### Stated exercise 1
According to the Cork travel guide, what do locals call their slang?
### Stated exercise 2
Write a continuation of the Cork travel guide that picks up after its final sentence.

Cork 20

Cork - Ireland

Ireland’s lyrical port city has seen settlers and sailors come and go, but the quality of its culinary, design and art scene has remained constant, says Imogen Lepere

Travel Time 1hrs 30min

Why go?

Port cities often have a quirky charisma and Cork has it in spades. It was once a stop-off point for adventurers on their way to the West Indies and the local accent has a Trinidadian twang, while local slang (known as ‘gammin’) is redolent of Hindustani, which the Royal Munster Fusiliers brought back from India. The effects of the 2008 recession are fading, and this petite city is realising its potential. The centre is on an island in the River Lee and is punctuated by fascinating waterways where dilapidated warehouses are being transformed into stylish apartments and restaurants. In June, Live At The Marquee brings international singers to an intimate pop-up venue at the Docklands while the Midsummer Festival gathers an eclectic mixture of artists throughout the city.

What to do

Cork is known for its food markets but the English Market englishmarket.ie is head and shoulders above the rest. Named after the Protestant or ‘English’ corporation that controlled the city until the 1840s, the vast building has tiled floors and latticed ironwork. Expect oysters that taste like a kiss from the sea, St Tola’s goat’s cheese, tripe, tender lamb, smoked salmon and pork in more forms than you thought possible. Explore the brightly painted streets of Shandon and climb the tower at St Anne’s Church shandonbells.ie which offers an excellent view of the city’s appealingly faded Georgian architecture. With mosaic floors designed to look like rivers, the Honan Chapel at University College Cork honanchapel.com is one of the finest buildings from the early 20th-century Arts and Crafts movement, but to truly celebrate Irish creativity you can’t beat the Crawford Art Gallery http://crawfordartgallery. ie. Its 2,500 works range from antique statues to contemporary treasures by artists such as Dorothy Cross, plus its café is one of our favourite spots for coffee and cake. The pedestrian streets of the Huguenot Quarter are a pleasing muddle of bookshops, vintage clothing and independent restaurants, ideal for an afternoon amble.

### Collected material
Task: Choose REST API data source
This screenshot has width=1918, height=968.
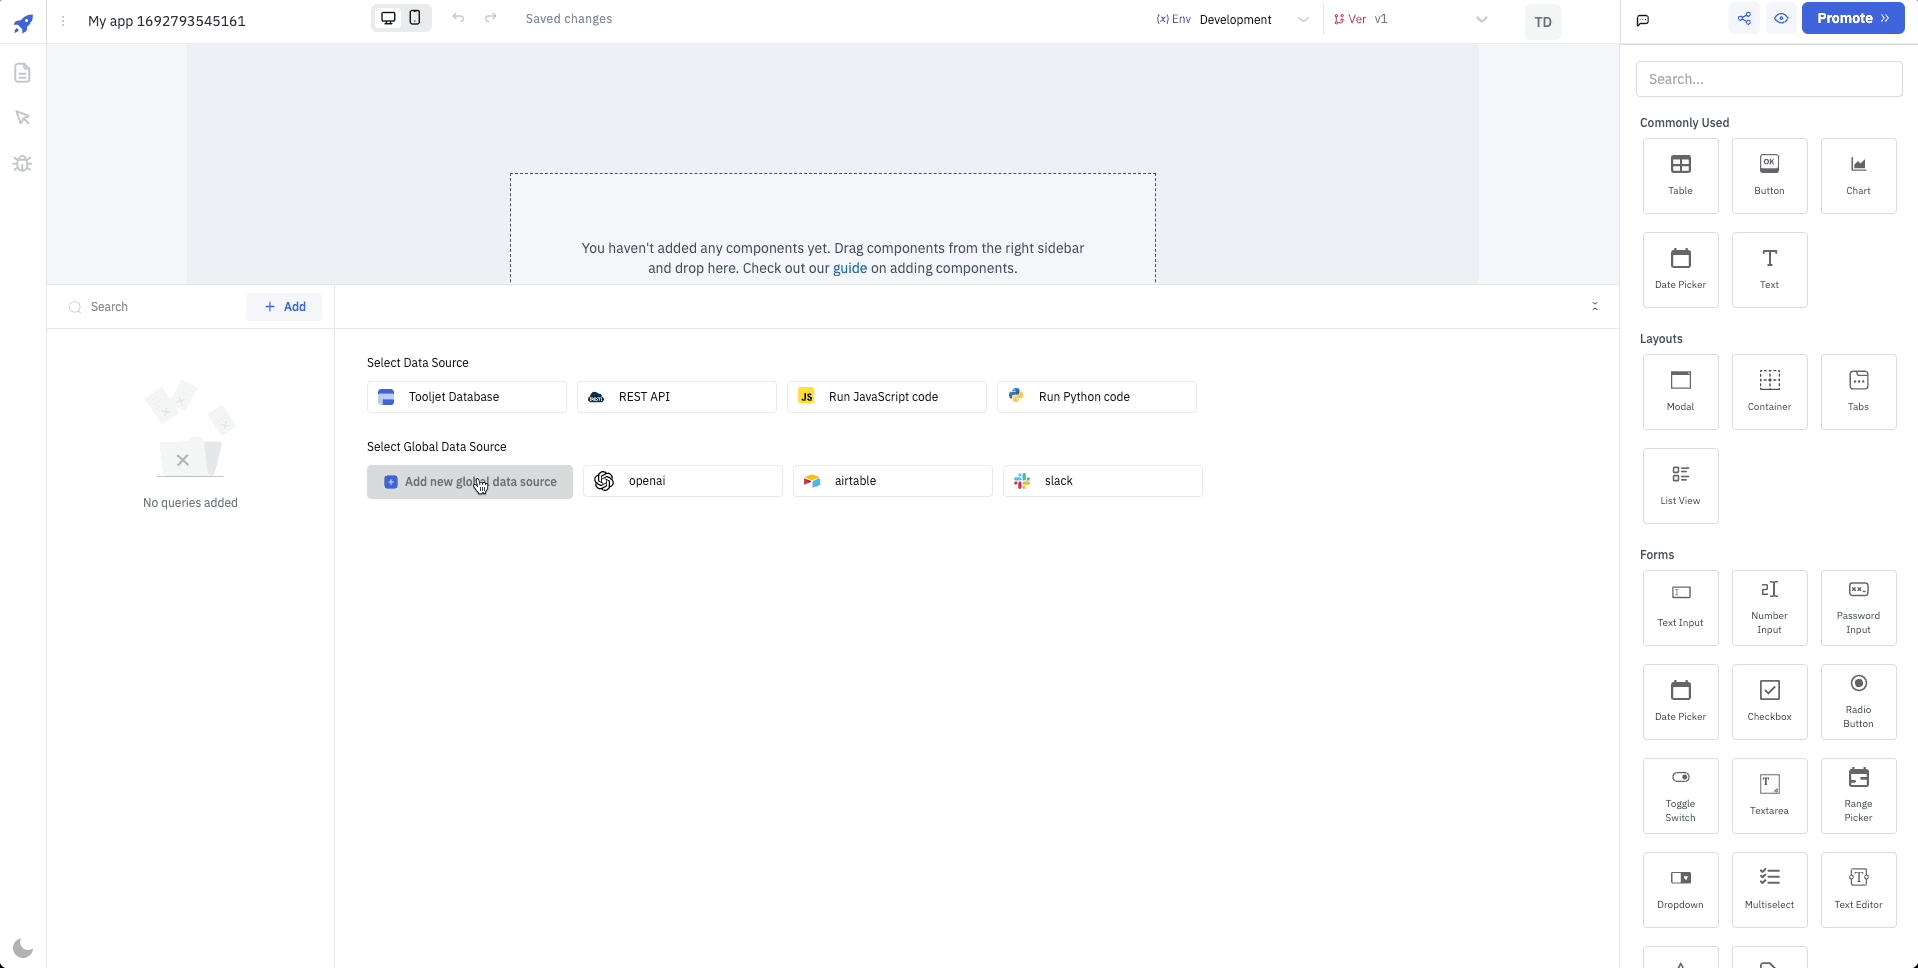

### Right answer 1
‘Gammin’

### Right answer 2
Where to stay

With its ivy-clad brickwork and walled gardens Hayfield Manor 00 35 32 14 84 59 00, hayfieldmanor.ie has the charm of a country house with the convenience of a city-centre postcode. Rooms are furnished in mahogany antiques and gold brocades, while the indoor pool is a haven of calm. Opposite the towering City Hall, Clarion Hotel 00 35 32 14 22 49 00, clarionhotelcorkcity.ie is a smart, contemporary choice, while River Lee 00 35 32 14 25 27 00, doylecollection.com is modern with a lively terrace restaurant. Bedrooms are sleekly minimalist and the spa uses local products such as Atlantic sea salt. Although a 20-minute drive outside the city, no list of Cork hotels would be complete without a mention of local institution Ballymaloe House 00 35 32 14 65 25 31, ballymaloe.ie. The breakfasts alone are worth the journey. Expect warm scones with whipped butter, kippers smoked on site and stewed fruit from the garden, all served in a sunny breakfast room with windows looking out over the produce.

Where to eat and drink

Surrounded by farmland, lonely stretches of coast where freezing water nourishes meaty shellfish, Cork’s natural larder is known as the best in Ireland. Over its 30 years Jacques 00 35 32 14 27 73 87, jacquesrestaurant.ie has built up a loyal network of suppliers. Highlights include cured salmon with Kinsale beer jelly, turnip and Knocklara cheese gratin and fresh mussels. It’s rare to see a vegetarian restaurant with such a strong following among carnivores as Cafe Paradiso 00 35 32 14 27 79 39, cafeparadiso.ie. Dishes such as celeriac, blue cheese and leek timbale with mushroom purée explain why. Farmgate Café farmgate.ie in the English Market offers a menu almost completely made with ingredients from fellow vendors or local farmers. They take pride in ‘forgotten’ dishes like Drisheen, an Irish blood sausage, best enjoyed with local black stuff, Murphy’s Stout.

Time running out?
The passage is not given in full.